> [Problem description]: Line by line, transcribe the data below exactly and pass over the images.

> [Exercise data]:
****

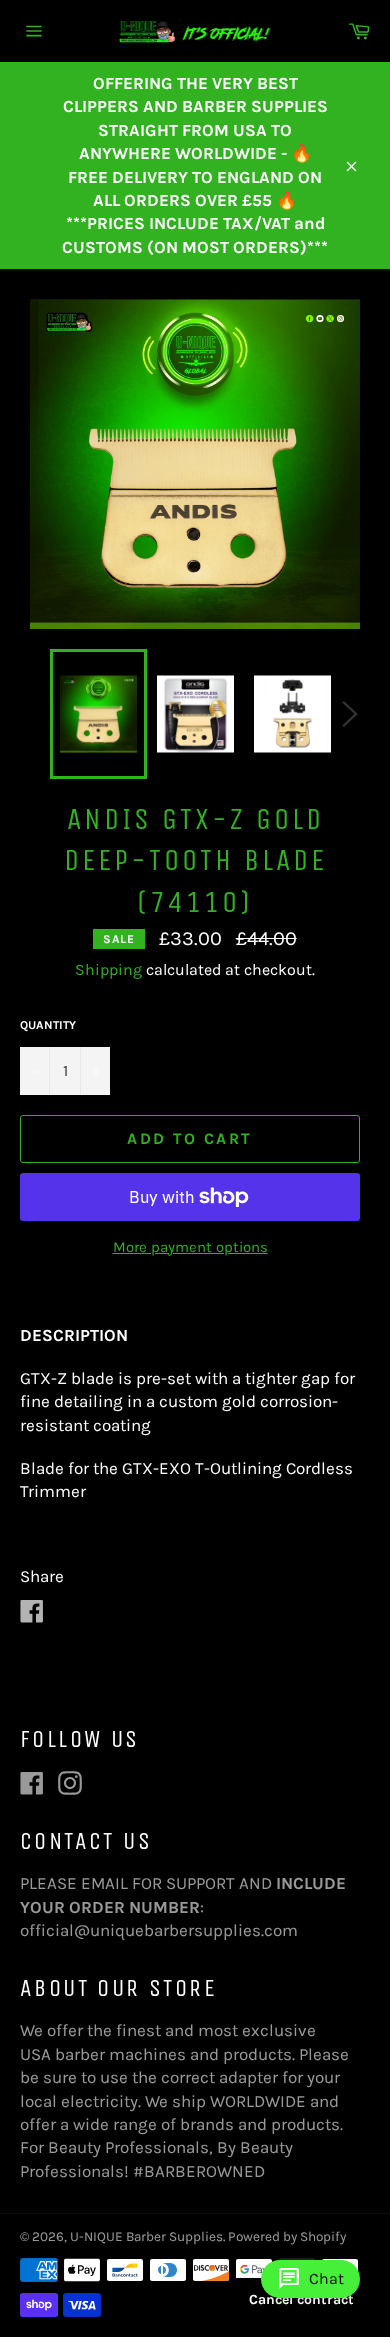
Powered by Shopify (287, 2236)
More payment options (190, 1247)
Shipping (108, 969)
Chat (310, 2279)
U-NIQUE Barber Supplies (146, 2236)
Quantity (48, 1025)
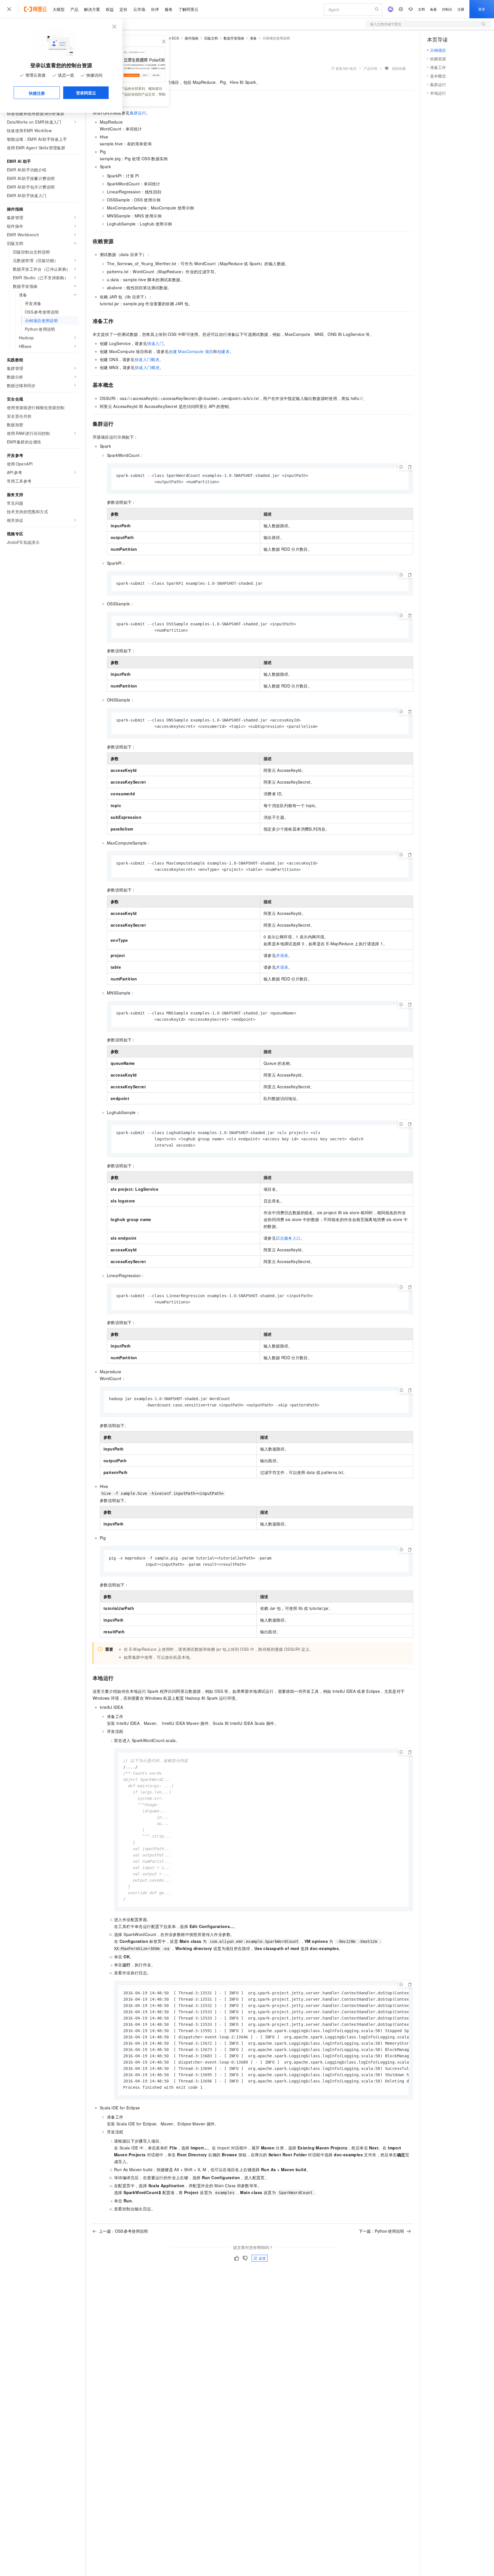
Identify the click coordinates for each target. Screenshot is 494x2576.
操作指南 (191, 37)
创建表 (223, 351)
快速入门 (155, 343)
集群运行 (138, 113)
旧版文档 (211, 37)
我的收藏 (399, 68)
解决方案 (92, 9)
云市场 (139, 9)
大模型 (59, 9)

****

> [Completed exercise]:
Powered by Shopify (287, 2236)
More payment options (190, 1247)
Shipping (108, 969)
Chat (310, 2279)
U-NIQUE Barber Supplies (146, 2236)
Quantity (48, 1025)
Identify the click coordinates for each target. Screenshot is 494x2576.
操作指南 (191, 37)
创建表 (223, 351)
快速入门 (155, 343)
集群运行 (138, 113)
旧版文档 (211, 37)
我的收藏 (399, 68)
解决方案 (92, 9)
云市场 (139, 9)
大模型 (59, 9)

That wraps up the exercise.